Stored items:
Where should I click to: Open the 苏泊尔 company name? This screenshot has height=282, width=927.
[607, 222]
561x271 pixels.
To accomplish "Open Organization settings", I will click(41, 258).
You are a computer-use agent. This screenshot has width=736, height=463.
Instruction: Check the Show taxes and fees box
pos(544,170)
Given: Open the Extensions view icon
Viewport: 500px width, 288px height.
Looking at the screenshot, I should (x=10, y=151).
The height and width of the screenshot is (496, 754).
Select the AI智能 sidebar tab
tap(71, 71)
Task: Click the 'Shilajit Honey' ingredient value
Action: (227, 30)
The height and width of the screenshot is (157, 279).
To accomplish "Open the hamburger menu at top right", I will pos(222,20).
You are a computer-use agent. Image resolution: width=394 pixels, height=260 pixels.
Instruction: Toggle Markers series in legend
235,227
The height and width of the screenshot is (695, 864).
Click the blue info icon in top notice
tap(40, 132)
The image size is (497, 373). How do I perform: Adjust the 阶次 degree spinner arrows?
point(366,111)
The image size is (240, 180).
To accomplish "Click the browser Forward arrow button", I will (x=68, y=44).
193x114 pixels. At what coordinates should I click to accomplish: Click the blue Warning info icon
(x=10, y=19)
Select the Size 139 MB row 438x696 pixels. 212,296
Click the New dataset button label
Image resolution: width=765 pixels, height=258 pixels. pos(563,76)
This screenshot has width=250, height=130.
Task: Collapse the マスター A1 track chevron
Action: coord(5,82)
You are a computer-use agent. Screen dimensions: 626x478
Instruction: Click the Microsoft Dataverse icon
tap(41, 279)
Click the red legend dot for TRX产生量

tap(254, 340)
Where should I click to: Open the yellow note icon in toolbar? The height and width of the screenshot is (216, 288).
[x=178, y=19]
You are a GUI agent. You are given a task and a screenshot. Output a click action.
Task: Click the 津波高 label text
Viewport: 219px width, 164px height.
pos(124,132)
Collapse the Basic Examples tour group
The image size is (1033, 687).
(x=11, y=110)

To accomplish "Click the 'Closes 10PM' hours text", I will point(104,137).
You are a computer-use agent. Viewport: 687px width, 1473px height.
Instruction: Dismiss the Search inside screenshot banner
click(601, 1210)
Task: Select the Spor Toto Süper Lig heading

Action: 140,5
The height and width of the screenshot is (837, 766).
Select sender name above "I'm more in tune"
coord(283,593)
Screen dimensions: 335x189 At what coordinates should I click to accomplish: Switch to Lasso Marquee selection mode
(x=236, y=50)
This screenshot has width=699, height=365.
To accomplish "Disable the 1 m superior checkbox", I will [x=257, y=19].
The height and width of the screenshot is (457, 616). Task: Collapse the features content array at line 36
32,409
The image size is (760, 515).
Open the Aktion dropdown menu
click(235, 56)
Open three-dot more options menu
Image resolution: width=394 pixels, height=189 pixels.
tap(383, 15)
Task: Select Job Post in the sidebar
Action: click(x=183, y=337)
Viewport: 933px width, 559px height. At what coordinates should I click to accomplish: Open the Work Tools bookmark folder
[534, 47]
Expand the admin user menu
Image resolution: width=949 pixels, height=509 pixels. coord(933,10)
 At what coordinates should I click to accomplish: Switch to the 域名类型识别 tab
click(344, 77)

**What you should do:** Write down every entry exactly.

**Result for this exercise:**
Where should I click to: Open the 苏泊尔 company name? This screenshot has height=282, width=927.
[607, 222]
561x271 pixels.
To accomplish "Open Organization settings", I will click(41, 258).
You are a computer-use agent. This screenshot has width=736, height=463.
Instruction: Check the Show taxes and fees box
pos(544,170)
Given: Open the Extensions view icon
Viewport: 500px width, 288px height.
Looking at the screenshot, I should (x=10, y=151).
The height and width of the screenshot is (496, 754).
Select the AI智能 sidebar tab
tap(71, 71)
Task: Click the 'Shilajit Honey' ingredient value
Action: (227, 30)
The height and width of the screenshot is (157, 279).
To accomplish "Open the hamburger menu at top right", I will pos(222,20).
You are a computer-use agent. Image resolution: width=394 pixels, height=260 pixels.
Instruction: Toggle Markers series in legend
235,227
The height and width of the screenshot is (695, 864).
Click the blue info icon in top notice
tap(40, 132)
The image size is (497, 373). How do I perform: Adjust the 阶次 degree spinner arrows?
point(366,111)
The image size is (240, 180).
To accomplish "Click the browser Forward arrow button", I will (x=68, y=44).
193x114 pixels. At what coordinates should I click to accomplish: Click the blue Warning info icon
(x=10, y=19)
Select the Size 139 MB row 438x696 pixels. 212,296
Click the New dataset button label
Image resolution: width=765 pixels, height=258 pixels. pos(563,76)
This screenshot has width=250, height=130.
Task: Collapse the マスター A1 track chevron
Action: coord(5,82)
You are a computer-use agent. Screen dimensions: 626x478
Instruction: Click the Microsoft Dataverse icon
tap(41, 279)
Click the red legend dot for TRX产生量

tap(254, 340)
Where should I click to: Open the yellow note icon in toolbar? The height and width of the screenshot is (216, 288).
[x=178, y=19]
You are a GUI agent. You are given a task and a screenshot. Output a click action.
Task: Click the 津波高 label text
Viewport: 219px width, 164px height.
pos(124,132)
Collapse the Basic Examples tour group
The image size is (1033, 687).
(x=11, y=110)

To accomplish "Click the 'Closes 10PM' hours text", I will point(104,137).
You are a computer-use agent. Viewport: 687px width, 1473px height.
Instruction: Dismiss the Search inside screenshot banner
click(601, 1210)
Task: Select the Spor Toto Süper Lig heading

Action: 140,5
The height and width of the screenshot is (837, 766).
Select sender name above "I'm more in tune"
coord(283,593)
Screen dimensions: 335x189 At what coordinates should I click to accomplish: Switch to Lasso Marquee selection mode
(x=236, y=50)
This screenshot has width=699, height=365.
To accomplish "Disable the 1 m superior checkbox", I will [x=257, y=19].
The height and width of the screenshot is (457, 616). Task: Collapse the features content array at line 36
32,409
The image size is (760, 515).
Open the Aktion dropdown menu
click(235, 56)
Open three-dot more options menu
Image resolution: width=394 pixels, height=189 pixels.
tap(383, 15)
Task: Select Job Post in the sidebar
Action: click(x=183, y=337)
Viewport: 933px width, 559px height. At what coordinates should I click to accomplish: Open the Work Tools bookmark folder
[534, 47]
Expand the admin user menu
Image resolution: width=949 pixels, height=509 pixels. coord(933,10)
 At what coordinates should I click to accomplish: Switch to the 域名类型识别 tab
click(344, 77)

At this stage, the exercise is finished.